◆ **THE TASK**
The reply should contain each record below, returned exactly as given.

Records from a data collection:
Content starts

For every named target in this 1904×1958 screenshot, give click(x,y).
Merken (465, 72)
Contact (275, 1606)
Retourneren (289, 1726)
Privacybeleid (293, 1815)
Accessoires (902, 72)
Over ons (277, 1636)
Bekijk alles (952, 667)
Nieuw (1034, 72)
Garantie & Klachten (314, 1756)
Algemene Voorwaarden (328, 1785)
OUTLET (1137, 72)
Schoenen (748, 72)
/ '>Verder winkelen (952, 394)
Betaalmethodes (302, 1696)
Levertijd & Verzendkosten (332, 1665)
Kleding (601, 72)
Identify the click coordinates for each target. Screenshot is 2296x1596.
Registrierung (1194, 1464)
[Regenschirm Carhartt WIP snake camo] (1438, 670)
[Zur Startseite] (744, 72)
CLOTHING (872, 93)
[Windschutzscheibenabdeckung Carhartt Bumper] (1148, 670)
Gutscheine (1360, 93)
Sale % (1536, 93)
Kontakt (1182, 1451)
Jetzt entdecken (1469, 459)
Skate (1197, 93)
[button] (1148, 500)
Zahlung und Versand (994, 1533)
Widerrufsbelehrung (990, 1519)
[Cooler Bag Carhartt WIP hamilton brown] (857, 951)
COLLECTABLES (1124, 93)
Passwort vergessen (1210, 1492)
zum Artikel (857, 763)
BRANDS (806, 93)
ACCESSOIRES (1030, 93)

Content ends

◆ **SOLVED PROBLEM**
For every named target in this 1904×1958 screenshot, give click(x,y).
Merken (465, 72)
Contact (275, 1606)
Retourneren (289, 1726)
Privacybeleid (293, 1815)
Accessoires (902, 72)
Over ons (277, 1636)
Bekijk alles (952, 667)
Nieuw (1034, 72)
Garantie & Klachten (314, 1756)
Algemene Voorwaarden (328, 1785)
OUTLET (1137, 72)
Schoenen (748, 72)
/ '>Verder winkelen (952, 394)
Betaalmethodes (302, 1696)
Levertijd & Verzendkosten (332, 1665)
Kleding (601, 72)
Identify the click coordinates for each target. Screenshot is 2296x1596.
Registrierung (1194, 1464)
[Regenschirm Carhartt WIP snake camo] (1438, 670)
[Zur Startseite] (744, 72)
CLOTHING (872, 93)
[Windschutzscheibenabdeckung Carhartt Bumper] (1148, 670)
Gutscheine (1360, 93)
Sale % (1536, 93)
Kontakt (1182, 1451)
Jetzt entdecken (1469, 459)
Skate (1197, 93)
[button] (1148, 500)
Zahlung und Versand (994, 1533)
Widerrufsbelehrung (990, 1519)
[Cooler Bag Carhartt WIP hamilton brown] (857, 951)
COLLECTABLES (1124, 93)
Passwort vergessen (1210, 1492)
zum Artikel (857, 763)
BRANDS (806, 93)
ACCESSOIRES (1030, 93)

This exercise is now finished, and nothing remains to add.